Sickening it may be, and even a tad ghoulish, there is interest and intrigue to the fraught love between He (McAvoy) and She (Horgan). Together shows audiences the realities of lockdown or, rather, what it perceives as the reality of lockdown. For many, this was not the case, and the lavish luxury on display throughout Together objects to the notion that these characters are worried not just about their future, but themselves. If the film wishes to be relatable, then it fails because of how broad it is. Yet the broadness is also meant to comfort the audience. Competently shot, at least, but the shouts and screams behind closed doors are going to surprise nobody. Grim reminders of the death toll are plastered across the bottom of the screen as Horgan and McAvoy complain to the camera.
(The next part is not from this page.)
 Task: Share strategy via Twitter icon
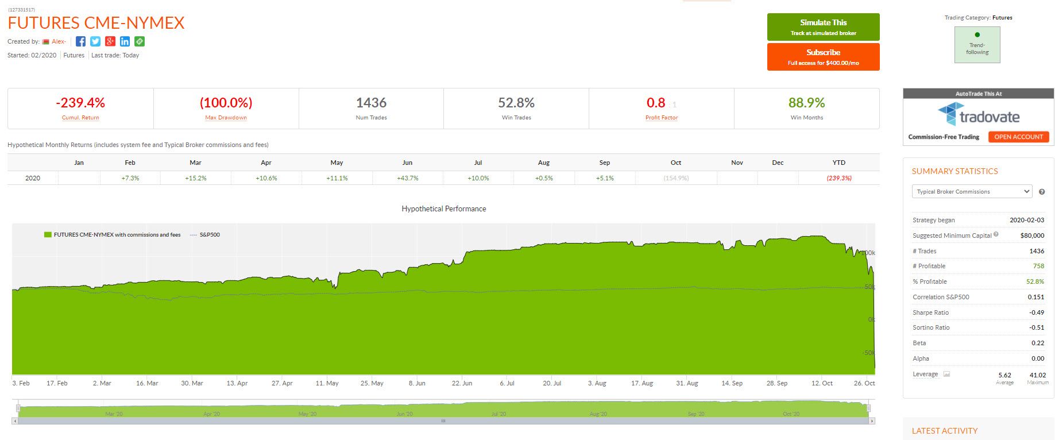coord(95,41)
Much of Together would rely so often on its writing, but the delivery to the camera crushes the spontaneity of it. “Opposites attract, you know what else attracts? Serial killers to victims,” Horgan quips. Although, the actual realism to that is poorly explained and comes out of nowhere. Those offhand remarks audiences may hear in arguments or seething rants are founded on an inability to expand beyond pop culture. True crime is popular. In goes a line about murderers. All the pieces fall together rather simply, and expectedly so. An overreliance on talking to the camera makes the transitions to character conversation clunky and uninteresting, for the detail has already been explained to the camera. Daldry at least tries to make this work, but his efforts are interrupted rather frequently by the reminder of a simplicity that could have brought far better results.
Together showcases a breakdown in a lockdown, but not convincingly. Its larger-than-life prose, fourth-wall breaks and attitude to the events that are still too raw for adaptation are flimsy. Horgan and McAvoy carry this material as best they can. There is only so much they can do as they hurl half-hearted insults at one another, carry the stress and strain of lockdown life and do their best to come across as broad and inviting, yet seething and emotional as possible. Such a drab contrast is picked up on almost immediately, and with no time to get to know these characters, audiences may feel like the uncomfortable neighbour, popping around for a cup of tea and suddenly finding themselves in the No Man’s Land of relationship troubles. It is not really their business, they have no side, and they’re really hoping it wraps up soon. Together has the good grace to do that much, at least.